Look through the lines below; wherever the word "Oldenburger" appears, copy that line.
★ ★ ★
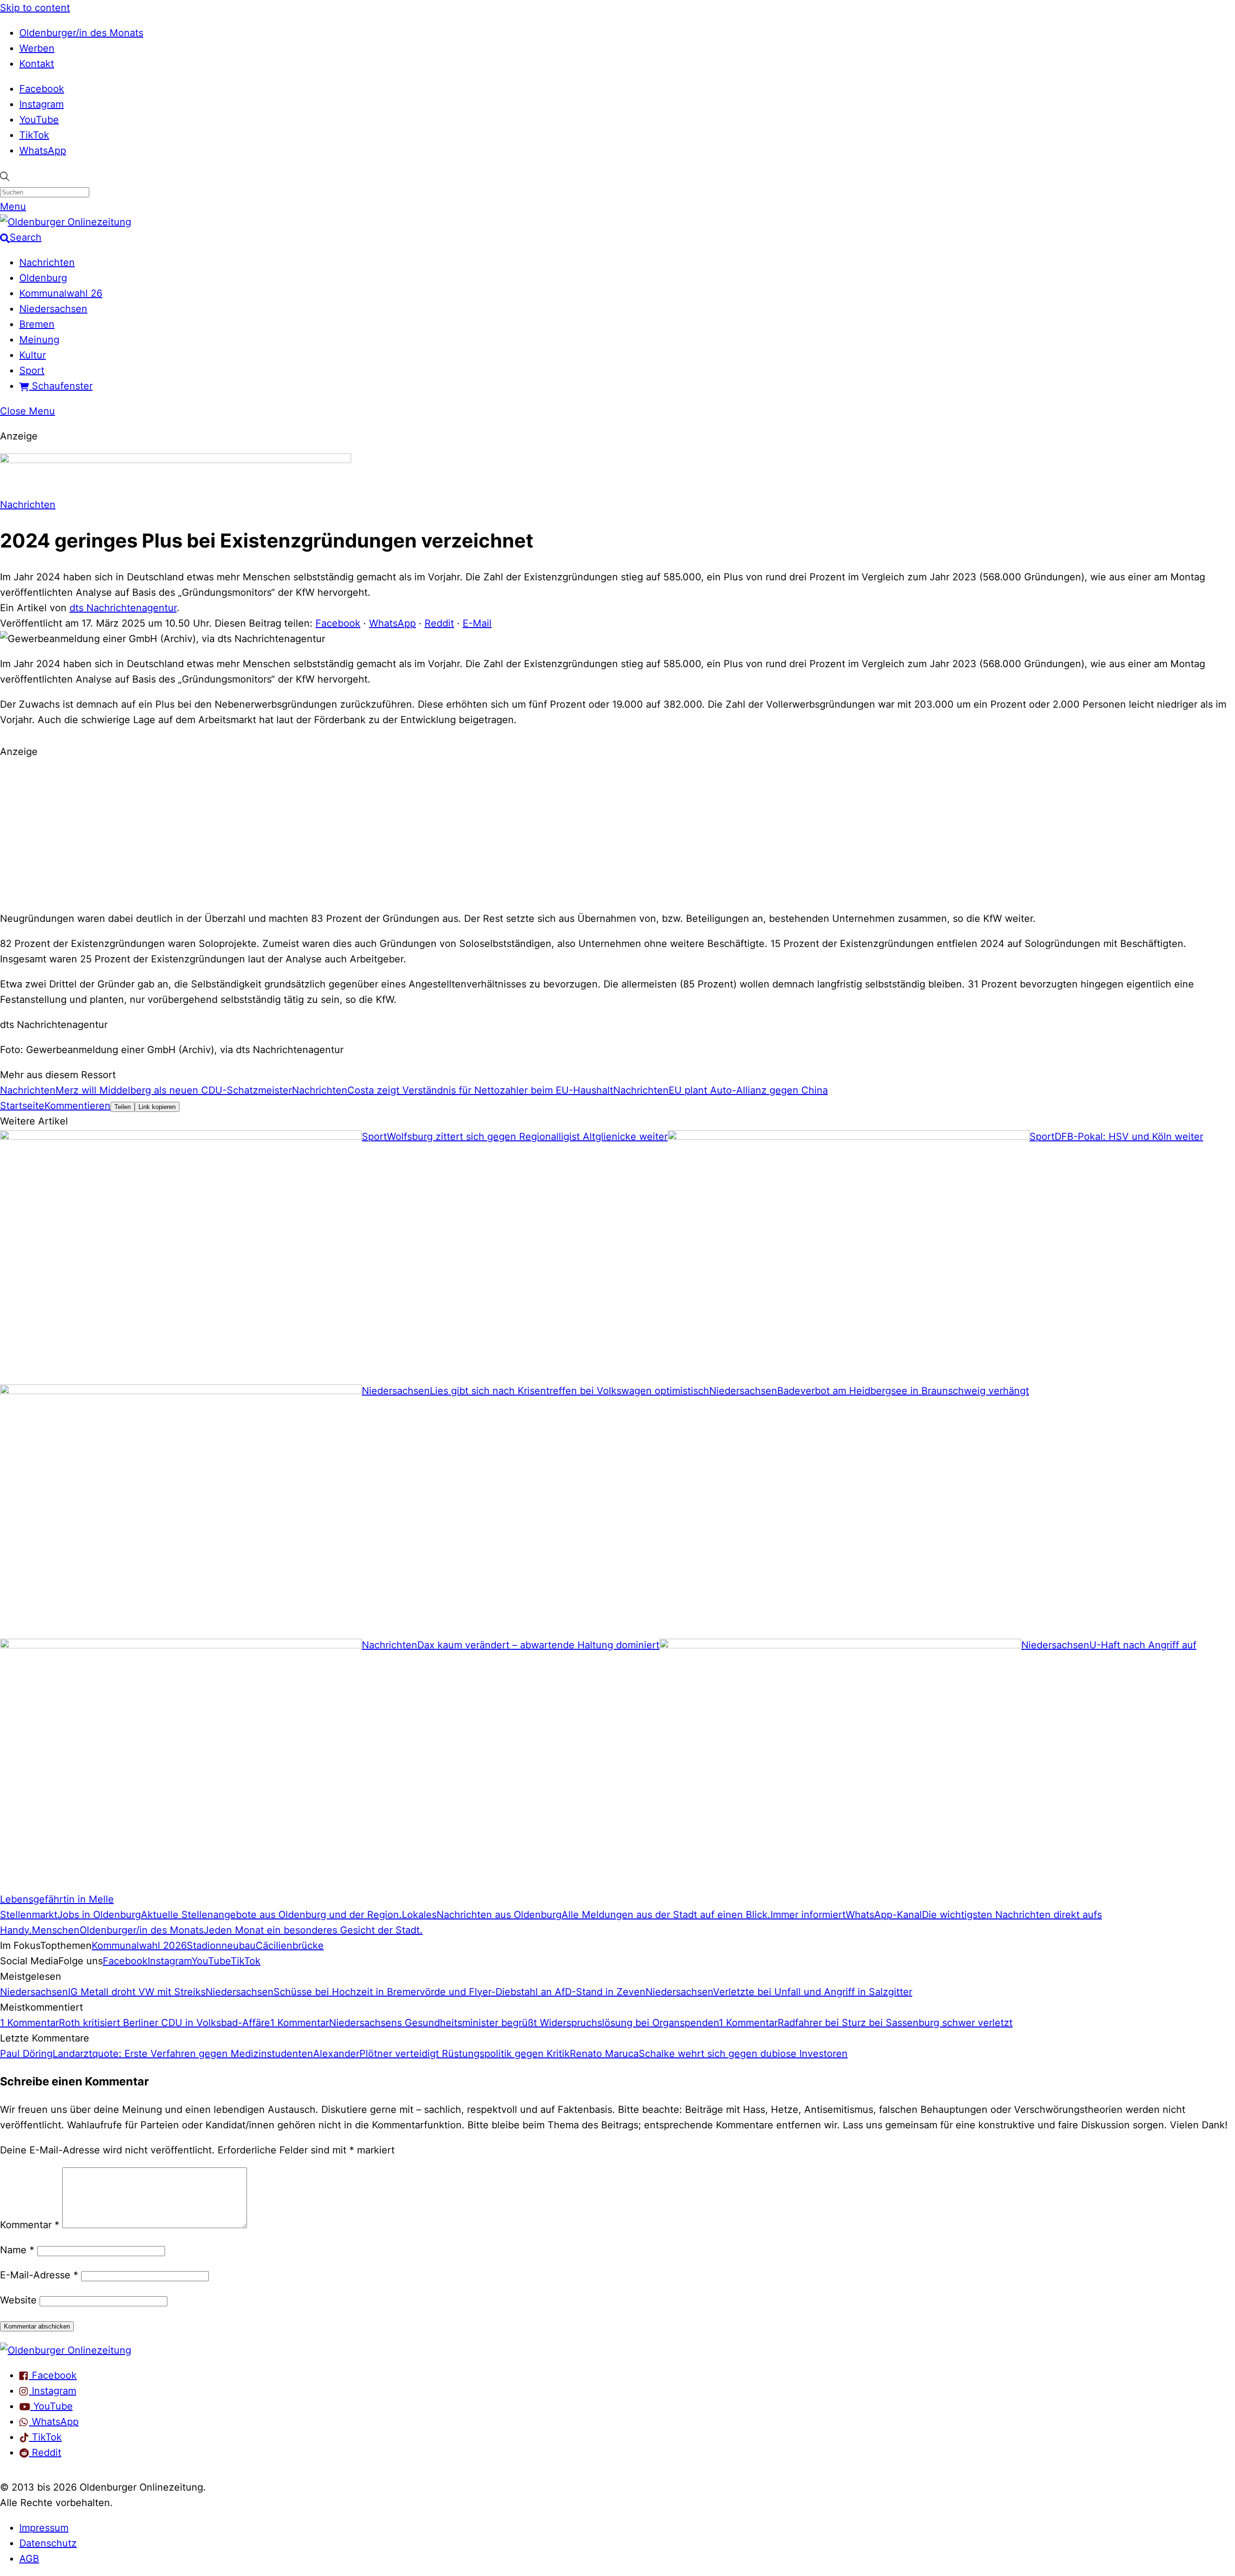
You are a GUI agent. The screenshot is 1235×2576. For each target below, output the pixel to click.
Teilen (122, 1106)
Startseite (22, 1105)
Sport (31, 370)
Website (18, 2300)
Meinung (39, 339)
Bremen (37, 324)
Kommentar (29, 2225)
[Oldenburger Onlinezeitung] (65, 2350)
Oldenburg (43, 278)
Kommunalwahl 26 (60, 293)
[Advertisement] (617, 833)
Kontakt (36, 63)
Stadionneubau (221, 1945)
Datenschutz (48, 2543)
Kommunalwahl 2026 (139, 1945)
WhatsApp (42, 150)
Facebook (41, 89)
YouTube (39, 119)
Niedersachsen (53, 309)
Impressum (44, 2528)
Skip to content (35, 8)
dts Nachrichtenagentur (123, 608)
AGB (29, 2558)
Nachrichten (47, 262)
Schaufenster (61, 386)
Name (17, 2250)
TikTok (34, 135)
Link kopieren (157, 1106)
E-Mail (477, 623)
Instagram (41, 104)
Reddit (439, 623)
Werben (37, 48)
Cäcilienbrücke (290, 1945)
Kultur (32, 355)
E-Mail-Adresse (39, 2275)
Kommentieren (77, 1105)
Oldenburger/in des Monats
★ ★ ★
* REPLY:
[Oldenburger Onlinezeitung] (65, 2350)
Oldenburger/in des Monats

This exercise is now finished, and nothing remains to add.